AIM OF THE TASK → Copy out each line of the data that holds the string "agent".
─── PROVIDED ENTRIES
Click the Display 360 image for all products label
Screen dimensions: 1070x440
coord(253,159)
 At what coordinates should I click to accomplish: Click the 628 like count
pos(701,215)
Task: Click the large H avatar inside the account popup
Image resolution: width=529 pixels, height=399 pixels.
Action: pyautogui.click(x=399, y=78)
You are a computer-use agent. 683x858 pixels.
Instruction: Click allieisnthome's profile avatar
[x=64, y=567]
──────
─── PROVIDED ENTRIES
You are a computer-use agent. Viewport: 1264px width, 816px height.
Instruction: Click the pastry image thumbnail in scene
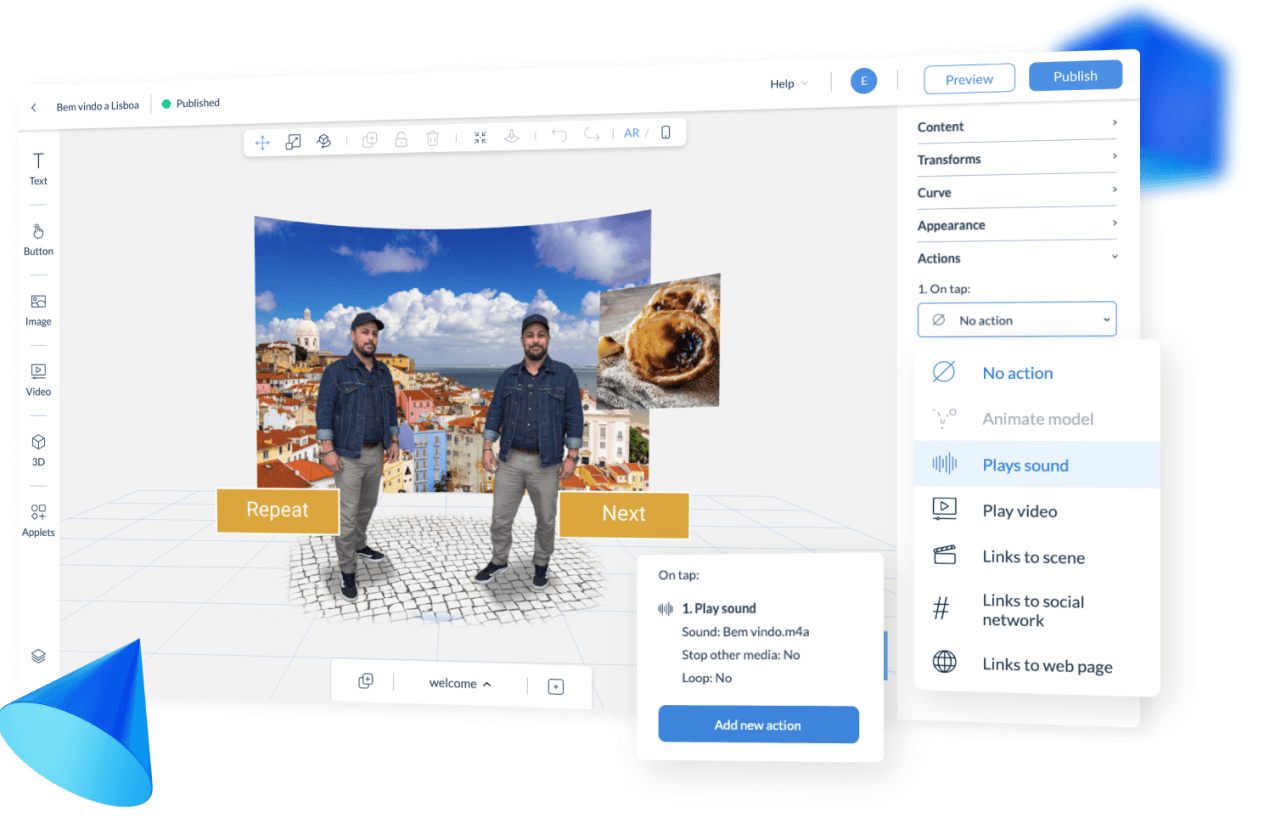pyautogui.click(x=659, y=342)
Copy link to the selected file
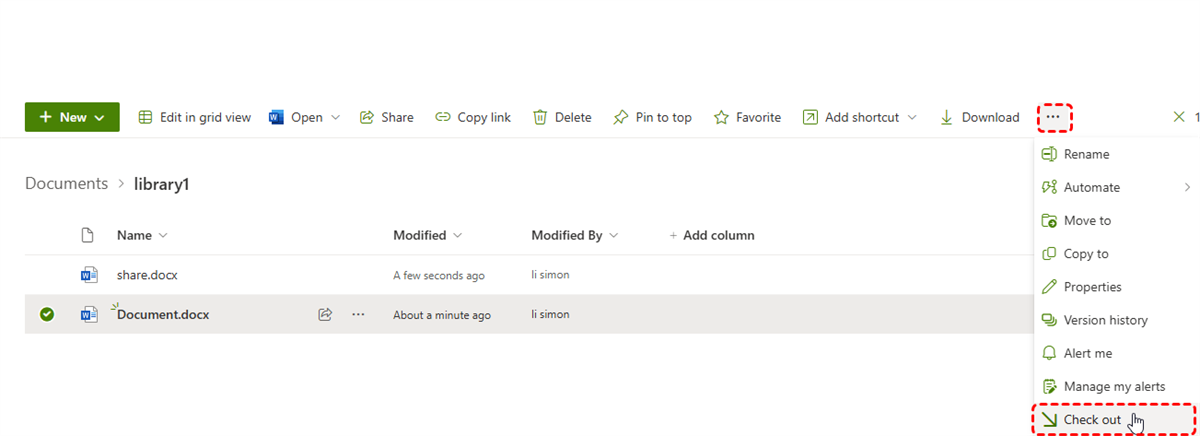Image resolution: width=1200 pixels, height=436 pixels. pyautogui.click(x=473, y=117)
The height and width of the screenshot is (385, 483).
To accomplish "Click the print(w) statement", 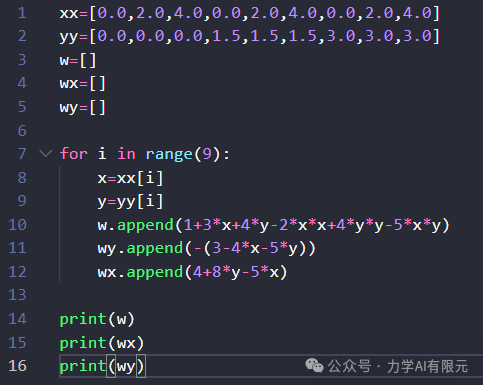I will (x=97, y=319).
──────
WRITTEN SOLUTION →
You are a computer-use agent. 683x858 pixels.
You are a computer-use agent. Viewport: 1264px width, 816px height.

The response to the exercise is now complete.